Re: Question about web spiders... from Peter Kupfer on 2005-06-26 (www-html@w3.org from June 2005)

From: Peter Kupfer <peter.kupfer@sbcglobal.net>
Date: Sat, 25 Jun 2005 23:47:38 -0500
To: Lachlan Hunt <lachlan.hunt@lachy.id.au>
CC: Jasper Bryant-Greene <jasper@bryant-greene.name>, www-html@w3.org
Message-ID: <42BE336A.6040007@sbcglobal.net>

Lachlan Hunt wrote:
> Jasper Bryant-Greene wrote:
> 

>>
>> I'm not sure about your specific spider, but the commonly accepted way
>> to do what you describe is something like:
>>
>> <a href="http://www.example.org/" rel="nofollow">Link</a>
> 
> 
> That actually does not do what its name suggests; the spider is free to 
> follow the link.  It was actually designed to indicate that the link 
> should not be counted in the page rank algorithm.
> 
> The correct way to control the way a spider indexes your site is to use 
> robots.txt, assuming the spider in question implements it.

In a robots.txt file can you control specifically what links a spider 
will follow on a certain page, or just that it won't go to a certain 
page.
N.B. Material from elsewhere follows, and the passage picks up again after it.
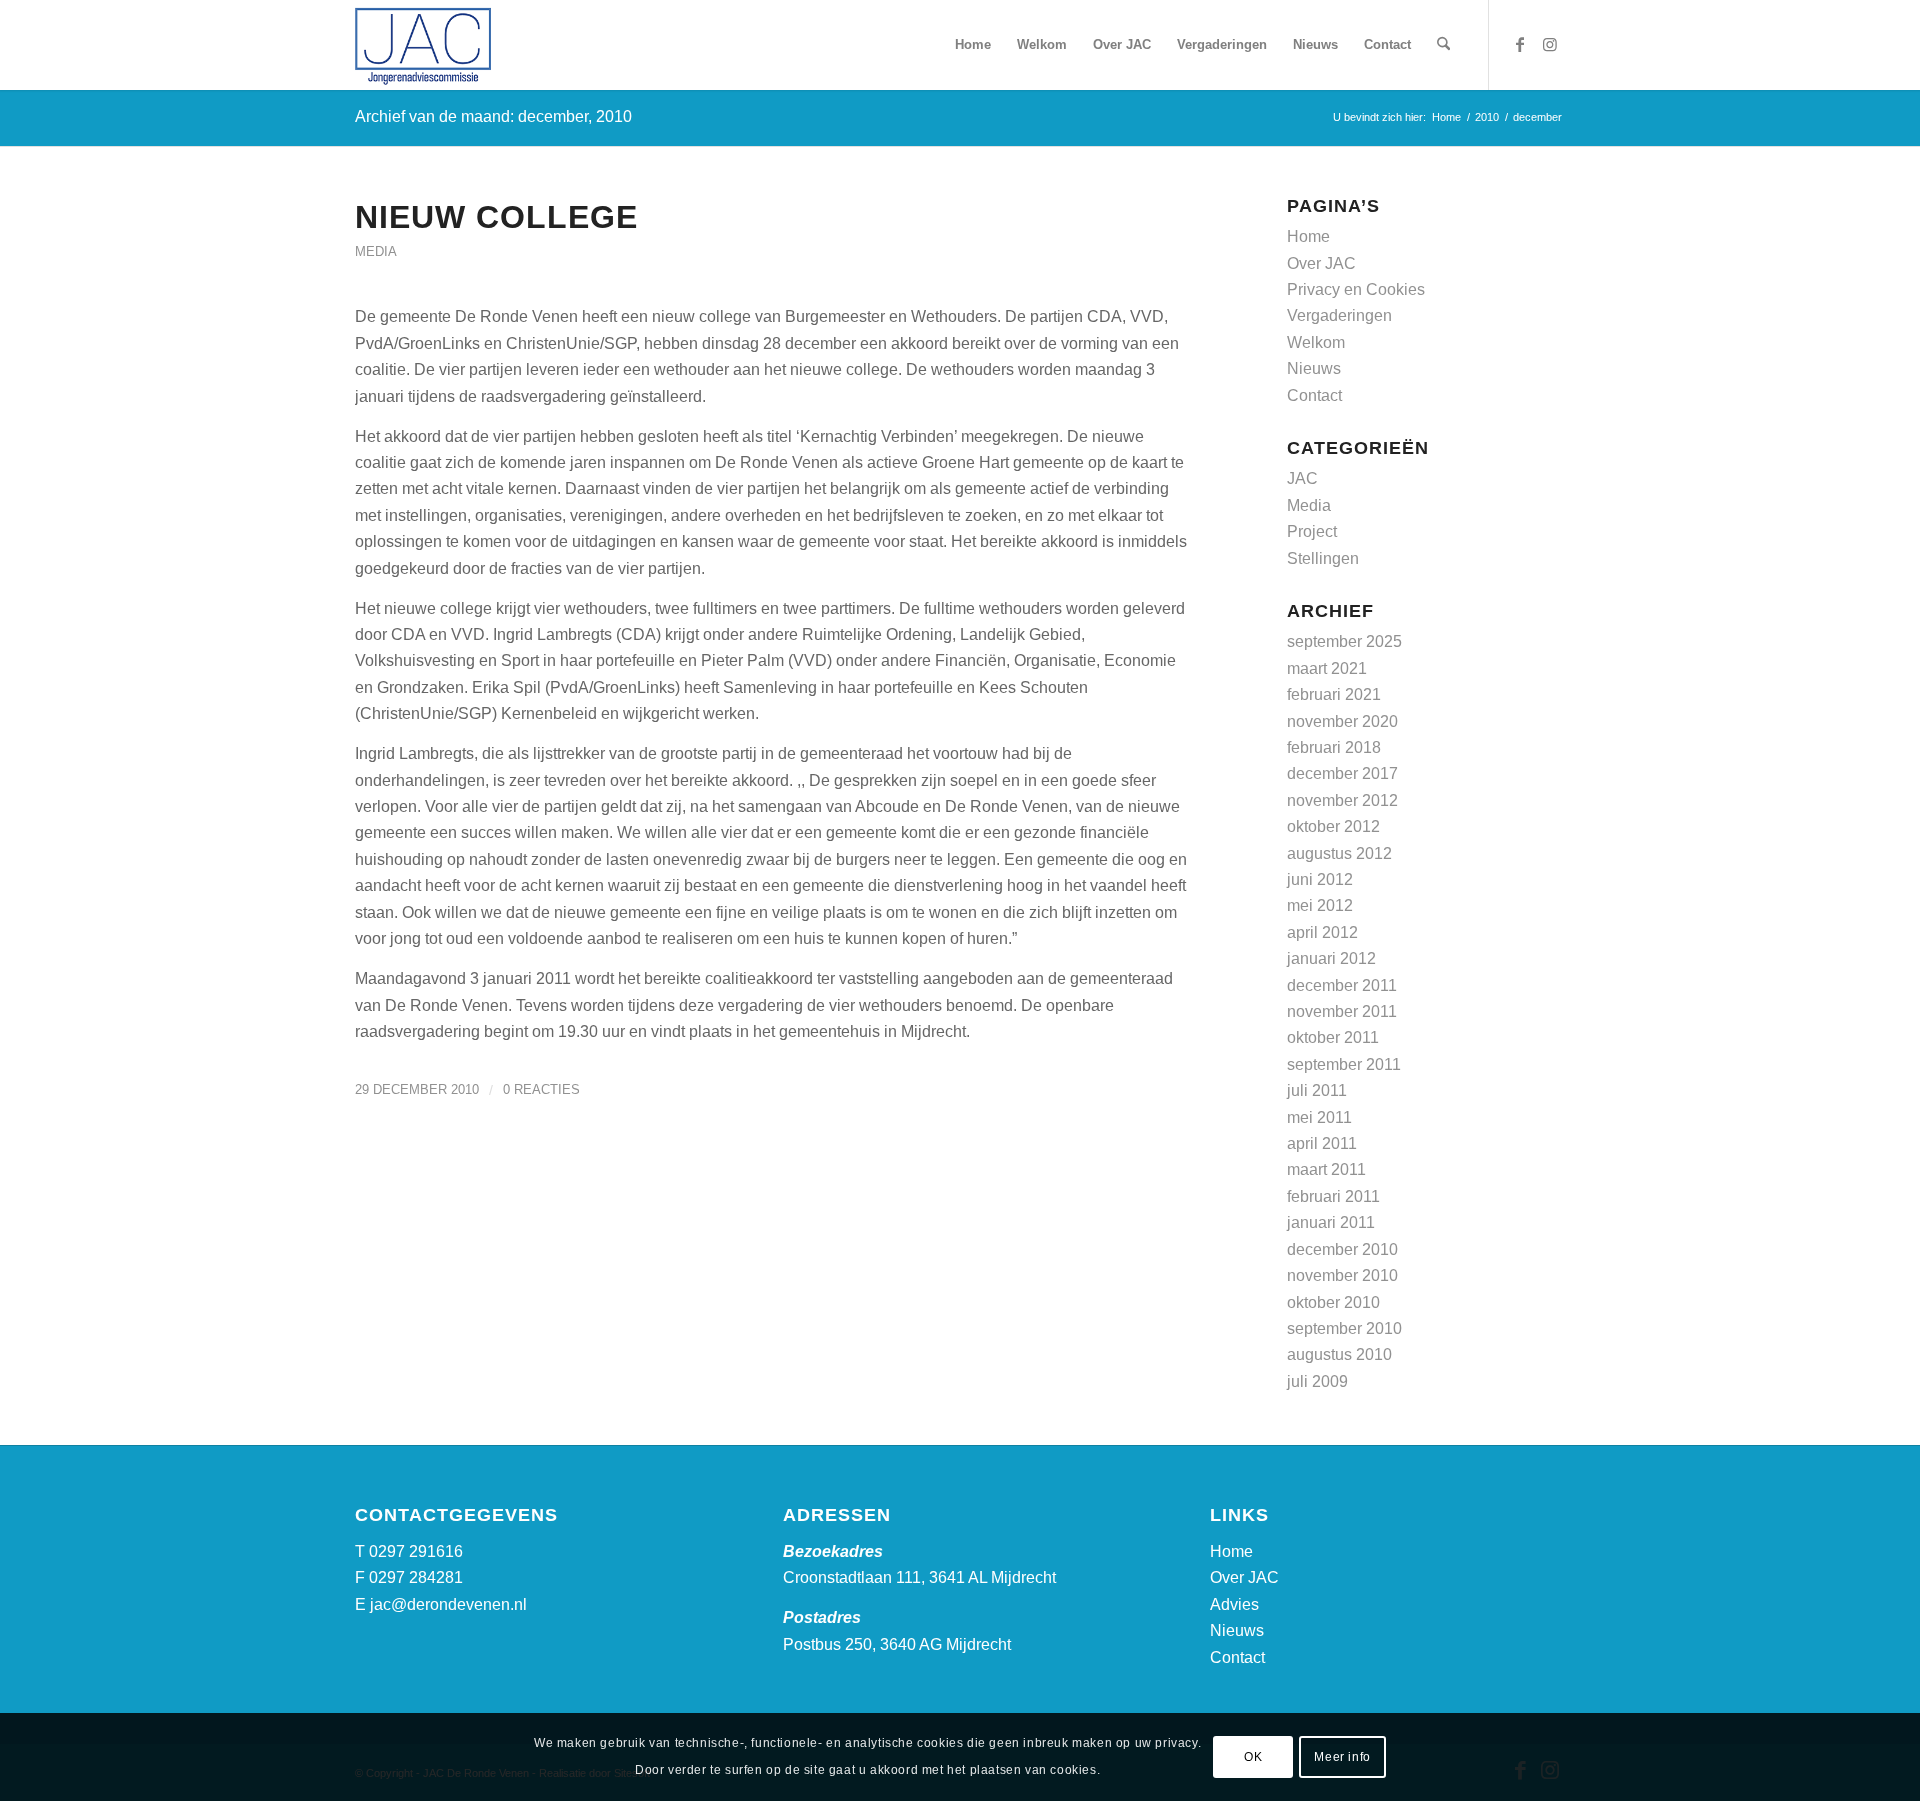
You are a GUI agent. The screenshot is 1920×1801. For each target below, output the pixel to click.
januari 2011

I want the spider to eventually hit each subdomain, just not from 
the home page, I have it start at each subdomain index?

Or, can each subdomain have its own robots.txt.

>> That's perfectly standards compliant, and Googlebot obeys that, as well
>> as several other major spiders AFAIK.
> 
> 
> It is not standards compliant at all.  It's a proprietary extension that 
> just happens to pass DTD based validation.  nofollow was discussed quite 
> extensively on this list when Google introduced it and the vast majority 
> of this community rejected it.

I tried to search the archive, but didn't see it there, why was no 
follow rejected?

Thanks, again please cc to peschtra@yahoo.com as I do not know how to 
subscribe to the list.

-- 
Peter Kupfer
peschtra@yahoo.com

Received on Sunday, 26 June 2005 04:47:45 UTC